Prom: 25 August 2021 Academy of St Martin in the Fields Joshua Bell

It’s a bold idea to intersperse Vivaldi’s early eighteenth century Italian take on the seasons with Piazzolla’s twentieth century Argentinian one. It makes you listen to, and hear both, with new ears. I rather liked it but I suspect it is a bit of a Marmite concept – especially as the four Vivaldi concerti were played in a very sparky, un-Baroque way – modern instruments, with a fair bit of vibrato, less cross string work than usual and percussive effects.

Joshua Bell’s interpretation of all eight pieces is far more collaborative than directorial. In the opening Vivaldi concerto (E major, La Primavera), for example, we heard some immaculately pointed duet and trio work with harpsichord, cello, violas and violin in an account which soared (and sawed) along with warm energy.

And – now transported to the sultry world of tango - I loved the mysteriousness of the gorgeous glissandi in the Piazzolla Summer in Buenos Aires and the glistening charisma of the cello solo (Caroline Dale) in Winter in Buenos Aires punctuated by Bell with, stroked-in off-beat harmonic notes.
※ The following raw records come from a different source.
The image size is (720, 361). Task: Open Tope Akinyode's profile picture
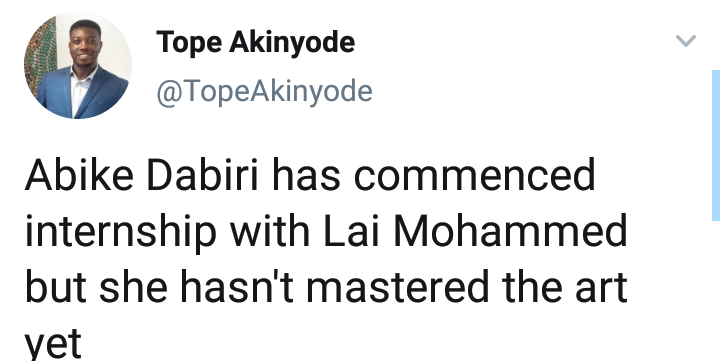(x=78, y=66)
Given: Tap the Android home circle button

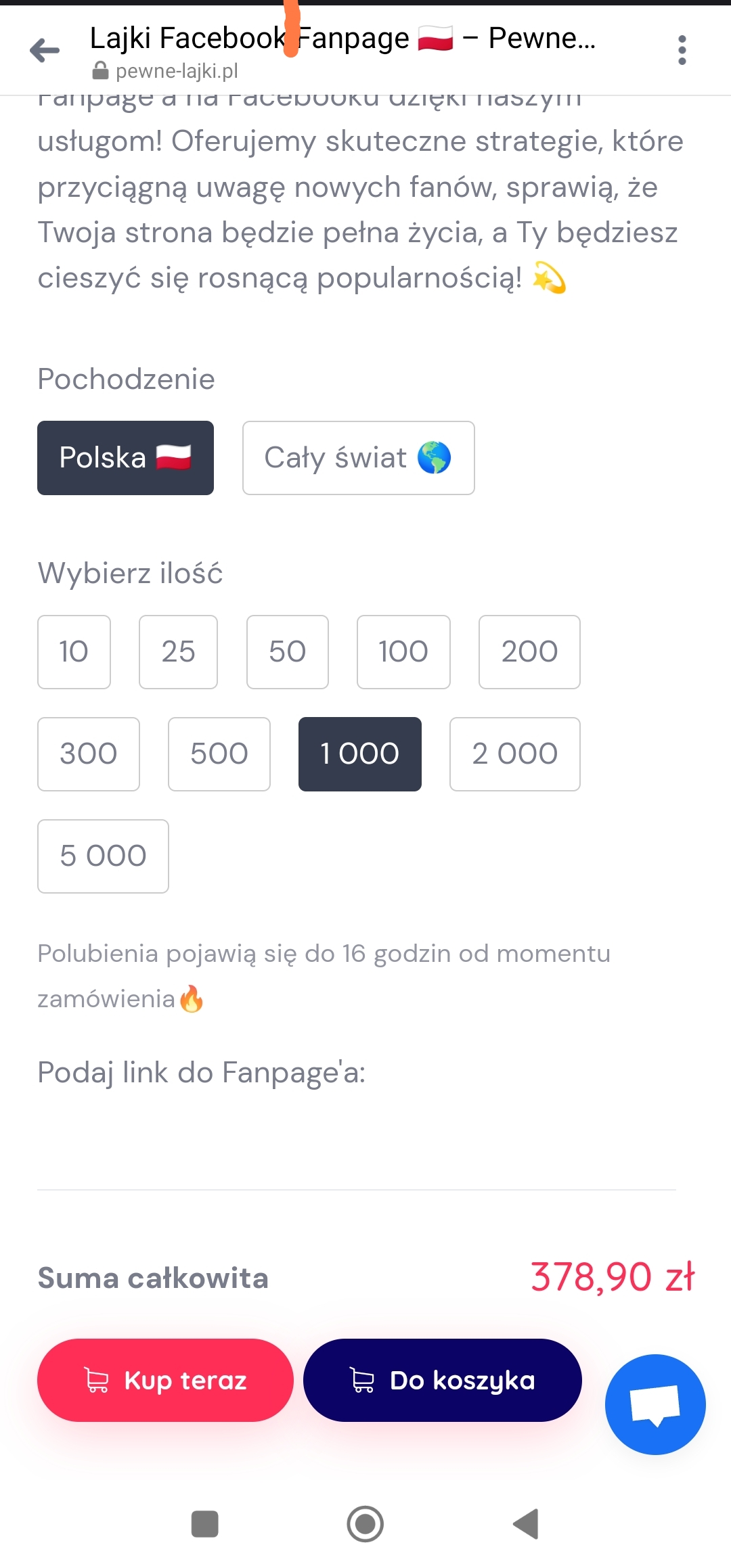Looking at the screenshot, I should pos(366,1524).
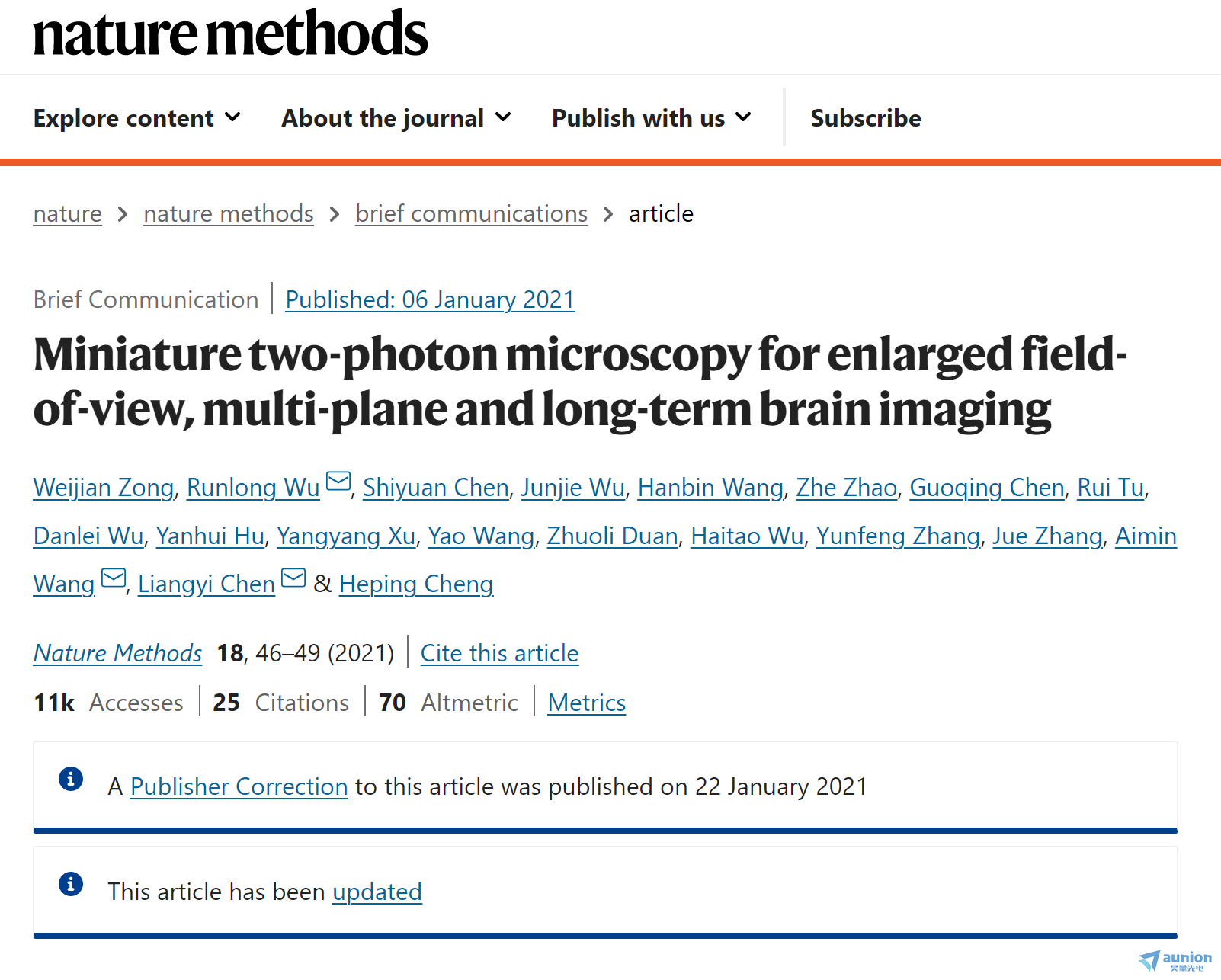Viewport: 1221px width, 980px height.
Task: Click the info icon beside article updated notice
Action: coord(71,884)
There was some fearsome playing in Piazzolla’s Spring in Buonos Aires too – a hot, full blooded sound with cat-like upward slides, col legno and bowing above the bridge for manic effect.

Joshua Bell has been Music Director of Academy of St Martin in the Fields since 2011 having worked with them since 1986. He clearly enjoys a warm relationship with the orchestra and told the audience at the end (before the encore – Gershwin’s Summertime arranged as a schmaltzy mini violin concerto) that he was deeply moved to be back with them after eighteen months of enforced deprivation. He wears his 53 years lightly, thick dark hair bouncing energetically in rhythm with his apparently rubber knees. It always seems awkward to me when a soloist leads from the front facing the audience because there are, perforce, lots of over-shoulder glances but it’s clearly an accustomed – and effective - way of working for these players.

The two works were presented as an interval-free single piece running 75 minutes in eight sections, alternating between Vivaldi and Piazzolla from the former’s Spring to the latter’s - and from the elegant natural sounds and colours of Italy three hundred years ago to the garish, noisy street life of South America much more recently It is widely thought that Piazzolla was inspired by Vivaldi and this performance leant heavily on the connection – with references in the music. In a concert which is not short of chuckles (the Pachelbel moment, for instance) there’s a good, almost Haydnesque, joke at the very end too. I won’t spoil it here – it’s available on BBC sounds for a month.

The Royal Albert Hall was fuller for this concert than I’ve seen it so far this season. Hurrah. We really are gradually getting back to normal.